BeritaTrend.id|– LABUHANBATU – Polemik antara mantan Kasat Narkoba Polres Labuhanbatu, AKP Iwan Mashuri, dengan Ketua LSM LPPN Labura Bangkit Hasibuan memanas setelah kritik publik terhadap kinerja pemberantasan narkoba di wilayah Labuhanbatu dan Labura.
Sorotan media yang menilai minimnya prestasi dan maraknya peredaran narkotika disebut menjadi pemicu ketegangan.
Gelombang kritik yang berkembang bahkan mendorong munculnya desakan dari elemen masyarakat agar jabatan Kasat Narkoba dicopot.

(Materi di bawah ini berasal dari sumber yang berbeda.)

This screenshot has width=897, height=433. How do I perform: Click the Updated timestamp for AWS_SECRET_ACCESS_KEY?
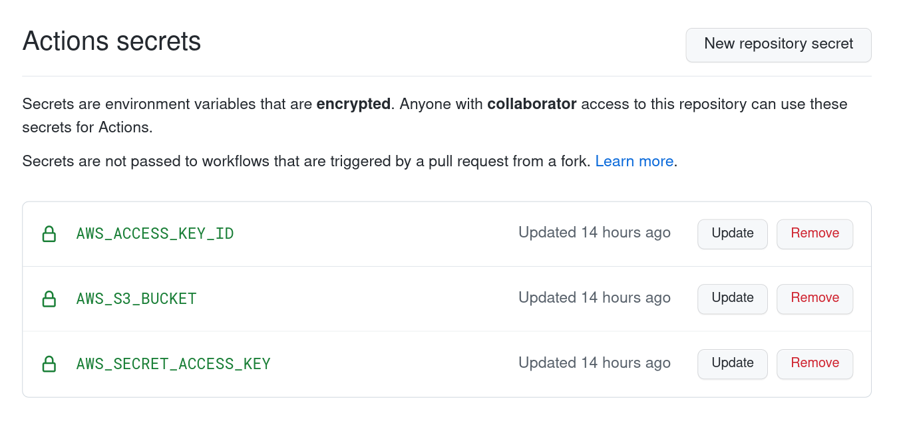click(594, 363)
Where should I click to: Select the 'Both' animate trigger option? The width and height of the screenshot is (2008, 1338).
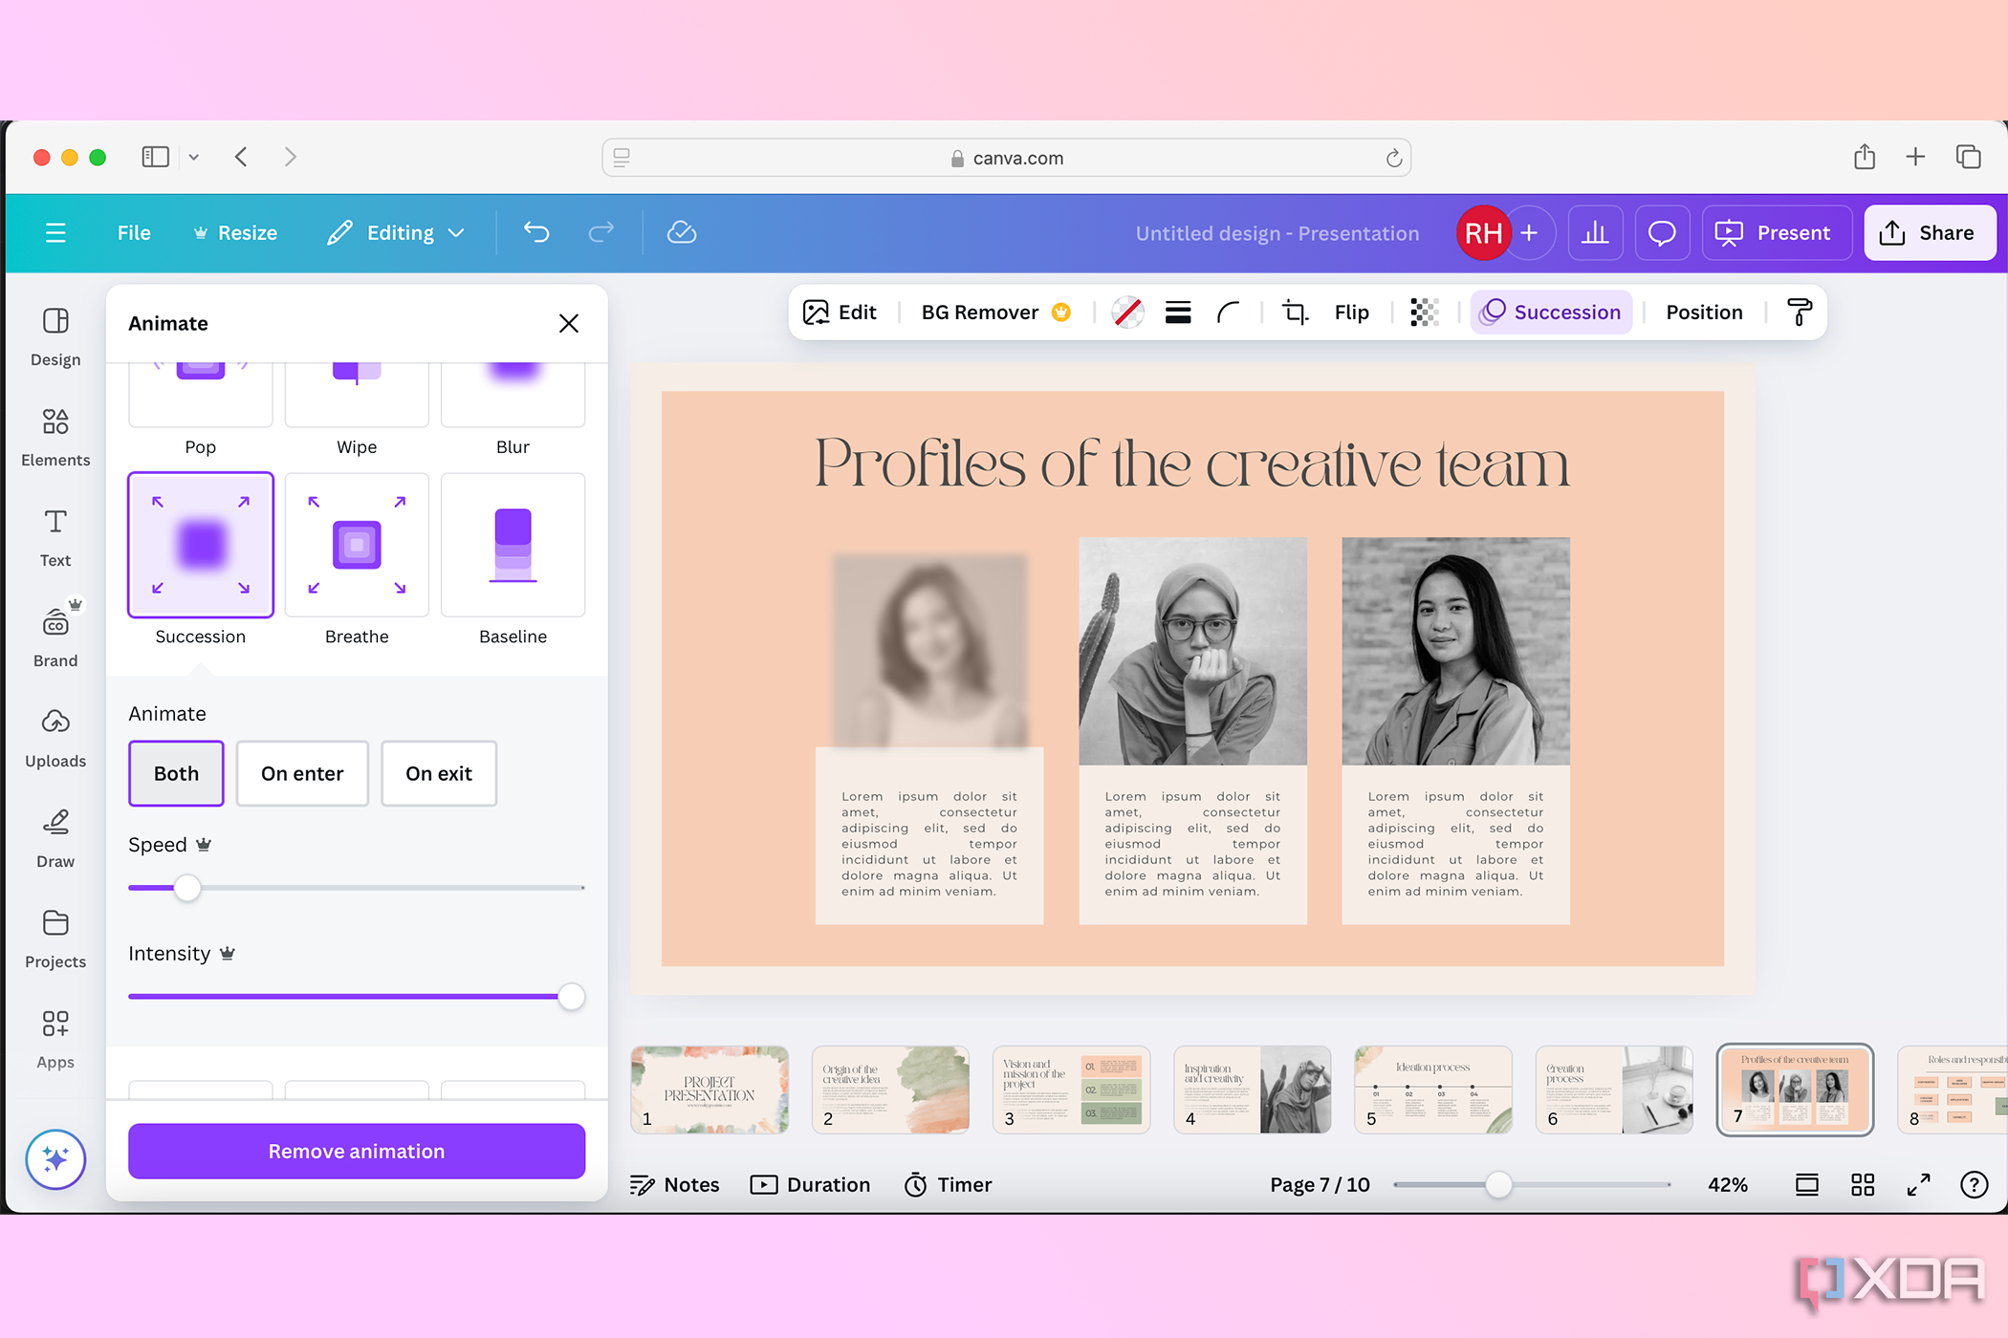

Menanggapi hal itu, Bangkit Hasibuan menyayangkan sikap Iwan yang dinilai tidak profesional dan alergi terhadap kontrol sosial.
“Pejabat publik seharusnya siap dikritik. Kalau dikonfirmasi malah bungkam atau mengalihkan isu. Itu bukan sikap aparat penegak hukum yang sehat,” ujar Bangkit, Sabtu (17/1/2026).
Bangkit juga menilai buruknya komunikasi dengan media dan respons emosional oknum tersebut justru memperburuk citra kepolisian.
Ia bahkan mendesak Propam melakukan pemeriksaan atas dugaan pembiaran terhadap bandar narkoba yang disebut bebas beroperasi di sejumlah titik di Labuhanbatu dan Labura.
Perseteruan makin mencuat ketika Iwan menghubungi salah satu wartawan mempertanyakan pemberitaan terkait dirinya.
Dalam percakapan itu, Iwan mengaku telah tiga minggu bertugas di Medan, namun menutup pembicaraan dengan menyebut Ketua LPPN “kampungan”.
Hasil penelusuran terbaru menyebutkan AKP Iwan Mashuri memang telah dimutasi ke Medan meski hingga kini belum dilakukan serah terima jabatan secara resmi.
Rumor pencopotan dari posisi Kasat Narkoba pun beredar luas di tengah publik.
Bangkit meminta Polda Sumut lebih selektif dalam menempatkan pejabat yang bersentuhan langsung dengan masyarakat.
“Oknum yang miskin prestasi dan beretika buruk hanya akan merusak nama institusi Polri,” tegasnya.